• _TASK REQUIREMENTS_: Find and copy each line of the data that includes "toolbar".

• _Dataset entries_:

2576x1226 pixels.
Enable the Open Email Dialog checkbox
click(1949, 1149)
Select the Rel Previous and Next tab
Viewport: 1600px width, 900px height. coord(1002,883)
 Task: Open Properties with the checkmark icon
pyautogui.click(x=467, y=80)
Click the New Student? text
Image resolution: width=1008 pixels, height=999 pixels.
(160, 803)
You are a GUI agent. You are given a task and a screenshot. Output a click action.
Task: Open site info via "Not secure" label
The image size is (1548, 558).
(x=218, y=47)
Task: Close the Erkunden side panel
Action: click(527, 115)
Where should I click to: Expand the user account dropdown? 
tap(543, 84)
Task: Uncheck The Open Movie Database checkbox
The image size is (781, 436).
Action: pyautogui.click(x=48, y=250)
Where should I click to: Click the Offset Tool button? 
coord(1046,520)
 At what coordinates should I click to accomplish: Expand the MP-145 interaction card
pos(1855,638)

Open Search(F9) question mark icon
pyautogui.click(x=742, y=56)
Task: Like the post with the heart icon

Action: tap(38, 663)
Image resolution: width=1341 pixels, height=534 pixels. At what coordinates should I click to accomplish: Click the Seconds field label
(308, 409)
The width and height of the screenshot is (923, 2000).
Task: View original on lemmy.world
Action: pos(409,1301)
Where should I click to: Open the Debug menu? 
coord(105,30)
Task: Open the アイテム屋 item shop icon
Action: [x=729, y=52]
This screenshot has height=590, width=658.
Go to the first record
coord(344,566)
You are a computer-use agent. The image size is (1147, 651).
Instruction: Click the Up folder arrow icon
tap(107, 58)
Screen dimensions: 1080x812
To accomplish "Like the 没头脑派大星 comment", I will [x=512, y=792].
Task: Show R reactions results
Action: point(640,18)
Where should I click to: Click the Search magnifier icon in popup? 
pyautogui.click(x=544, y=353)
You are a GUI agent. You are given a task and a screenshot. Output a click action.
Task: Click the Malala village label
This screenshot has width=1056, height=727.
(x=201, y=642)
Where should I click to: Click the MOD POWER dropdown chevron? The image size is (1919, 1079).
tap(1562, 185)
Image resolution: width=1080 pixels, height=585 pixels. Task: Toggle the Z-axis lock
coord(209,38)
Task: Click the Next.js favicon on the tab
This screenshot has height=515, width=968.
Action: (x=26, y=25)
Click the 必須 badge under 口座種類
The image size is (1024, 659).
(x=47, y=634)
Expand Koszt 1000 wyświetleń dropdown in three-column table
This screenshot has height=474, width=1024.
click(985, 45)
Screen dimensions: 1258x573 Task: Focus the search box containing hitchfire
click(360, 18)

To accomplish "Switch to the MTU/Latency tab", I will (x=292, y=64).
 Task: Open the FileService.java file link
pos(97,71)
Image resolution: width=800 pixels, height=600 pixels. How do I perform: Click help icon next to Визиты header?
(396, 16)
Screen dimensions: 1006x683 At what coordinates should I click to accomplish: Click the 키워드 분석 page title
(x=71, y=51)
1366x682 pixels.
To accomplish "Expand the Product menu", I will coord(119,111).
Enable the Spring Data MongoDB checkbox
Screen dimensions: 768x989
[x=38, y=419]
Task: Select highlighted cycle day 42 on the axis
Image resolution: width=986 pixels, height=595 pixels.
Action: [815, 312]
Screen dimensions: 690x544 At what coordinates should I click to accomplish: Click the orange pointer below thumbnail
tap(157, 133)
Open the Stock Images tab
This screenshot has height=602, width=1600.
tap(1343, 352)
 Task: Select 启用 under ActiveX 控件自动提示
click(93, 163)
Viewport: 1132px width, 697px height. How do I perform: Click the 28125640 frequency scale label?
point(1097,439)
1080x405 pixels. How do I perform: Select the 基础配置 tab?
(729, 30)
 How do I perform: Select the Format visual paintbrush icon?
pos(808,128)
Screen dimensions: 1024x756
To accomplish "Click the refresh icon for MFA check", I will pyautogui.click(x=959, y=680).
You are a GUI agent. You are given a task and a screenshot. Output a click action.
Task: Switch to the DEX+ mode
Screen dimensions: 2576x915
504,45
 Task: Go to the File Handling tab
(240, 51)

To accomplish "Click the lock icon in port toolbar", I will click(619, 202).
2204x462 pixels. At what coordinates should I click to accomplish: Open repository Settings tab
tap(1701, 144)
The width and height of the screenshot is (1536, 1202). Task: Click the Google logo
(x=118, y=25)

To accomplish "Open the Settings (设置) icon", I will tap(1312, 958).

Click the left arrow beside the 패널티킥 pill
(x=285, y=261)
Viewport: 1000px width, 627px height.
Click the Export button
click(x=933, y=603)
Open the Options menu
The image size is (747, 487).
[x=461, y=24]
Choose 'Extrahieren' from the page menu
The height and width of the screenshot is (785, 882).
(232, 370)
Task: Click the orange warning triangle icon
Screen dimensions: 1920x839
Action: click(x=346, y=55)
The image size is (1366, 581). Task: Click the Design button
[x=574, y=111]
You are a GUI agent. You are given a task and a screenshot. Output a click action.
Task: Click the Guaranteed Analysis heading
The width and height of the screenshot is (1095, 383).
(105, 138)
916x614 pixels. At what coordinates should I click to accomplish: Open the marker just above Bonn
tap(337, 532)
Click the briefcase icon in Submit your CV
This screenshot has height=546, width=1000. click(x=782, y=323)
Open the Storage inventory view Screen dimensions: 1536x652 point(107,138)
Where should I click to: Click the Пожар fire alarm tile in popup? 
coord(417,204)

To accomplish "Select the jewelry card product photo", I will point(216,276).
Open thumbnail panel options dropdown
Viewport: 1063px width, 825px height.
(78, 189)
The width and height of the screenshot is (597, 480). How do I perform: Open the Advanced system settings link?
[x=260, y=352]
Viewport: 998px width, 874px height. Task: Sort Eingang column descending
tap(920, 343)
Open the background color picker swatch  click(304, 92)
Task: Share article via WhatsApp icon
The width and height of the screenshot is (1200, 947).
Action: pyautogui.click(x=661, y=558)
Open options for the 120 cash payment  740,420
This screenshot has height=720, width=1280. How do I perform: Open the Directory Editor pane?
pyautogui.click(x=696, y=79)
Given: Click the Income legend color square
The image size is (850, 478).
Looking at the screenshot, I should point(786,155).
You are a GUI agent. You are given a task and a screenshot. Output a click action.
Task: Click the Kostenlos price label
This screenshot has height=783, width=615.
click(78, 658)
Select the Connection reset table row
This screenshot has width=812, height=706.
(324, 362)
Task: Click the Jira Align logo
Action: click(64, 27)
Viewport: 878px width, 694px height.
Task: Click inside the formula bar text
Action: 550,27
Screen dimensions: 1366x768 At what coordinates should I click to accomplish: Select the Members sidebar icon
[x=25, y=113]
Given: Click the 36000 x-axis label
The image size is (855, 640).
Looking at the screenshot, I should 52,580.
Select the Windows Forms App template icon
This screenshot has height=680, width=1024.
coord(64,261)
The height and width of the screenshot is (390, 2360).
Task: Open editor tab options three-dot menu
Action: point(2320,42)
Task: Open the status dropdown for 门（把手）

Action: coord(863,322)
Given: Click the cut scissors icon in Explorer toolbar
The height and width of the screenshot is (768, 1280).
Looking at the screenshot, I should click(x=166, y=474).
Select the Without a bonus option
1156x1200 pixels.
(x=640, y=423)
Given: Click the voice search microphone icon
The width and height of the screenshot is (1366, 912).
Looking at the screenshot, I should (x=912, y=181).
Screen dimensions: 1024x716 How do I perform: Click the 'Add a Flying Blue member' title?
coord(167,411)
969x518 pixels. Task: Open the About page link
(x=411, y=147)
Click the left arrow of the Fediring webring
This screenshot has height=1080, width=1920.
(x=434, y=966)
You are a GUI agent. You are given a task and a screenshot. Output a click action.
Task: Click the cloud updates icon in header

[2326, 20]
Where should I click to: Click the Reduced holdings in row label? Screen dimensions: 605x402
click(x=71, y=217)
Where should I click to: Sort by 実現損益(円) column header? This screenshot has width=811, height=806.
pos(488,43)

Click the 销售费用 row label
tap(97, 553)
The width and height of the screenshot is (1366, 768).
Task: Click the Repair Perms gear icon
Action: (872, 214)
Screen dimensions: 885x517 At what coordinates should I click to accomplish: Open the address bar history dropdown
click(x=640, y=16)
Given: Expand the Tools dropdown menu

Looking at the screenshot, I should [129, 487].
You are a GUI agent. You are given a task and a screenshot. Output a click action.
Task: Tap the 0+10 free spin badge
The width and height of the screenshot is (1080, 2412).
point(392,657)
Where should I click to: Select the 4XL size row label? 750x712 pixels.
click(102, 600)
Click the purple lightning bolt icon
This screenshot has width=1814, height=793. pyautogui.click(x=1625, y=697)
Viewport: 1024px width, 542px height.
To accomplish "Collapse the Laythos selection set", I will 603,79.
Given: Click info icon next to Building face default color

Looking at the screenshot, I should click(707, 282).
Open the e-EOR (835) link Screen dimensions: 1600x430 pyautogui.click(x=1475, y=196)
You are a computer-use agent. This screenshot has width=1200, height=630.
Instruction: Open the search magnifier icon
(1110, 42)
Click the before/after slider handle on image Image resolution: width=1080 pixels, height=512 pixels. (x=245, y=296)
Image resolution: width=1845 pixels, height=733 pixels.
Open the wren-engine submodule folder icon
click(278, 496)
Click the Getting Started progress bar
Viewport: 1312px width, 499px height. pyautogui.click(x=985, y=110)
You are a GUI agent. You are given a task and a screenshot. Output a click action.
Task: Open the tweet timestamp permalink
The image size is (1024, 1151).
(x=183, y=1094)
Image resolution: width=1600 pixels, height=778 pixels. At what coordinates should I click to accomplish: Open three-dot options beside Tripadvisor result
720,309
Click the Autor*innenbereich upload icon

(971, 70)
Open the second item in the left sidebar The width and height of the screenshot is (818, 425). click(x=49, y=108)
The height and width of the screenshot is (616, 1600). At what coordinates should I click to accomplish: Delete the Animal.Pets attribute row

• _SOLUTION_:
To accomplish "Click the lock icon in port toolbar", I will click(619, 202).
Given: Click the cut scissors icon in Explorer toolbar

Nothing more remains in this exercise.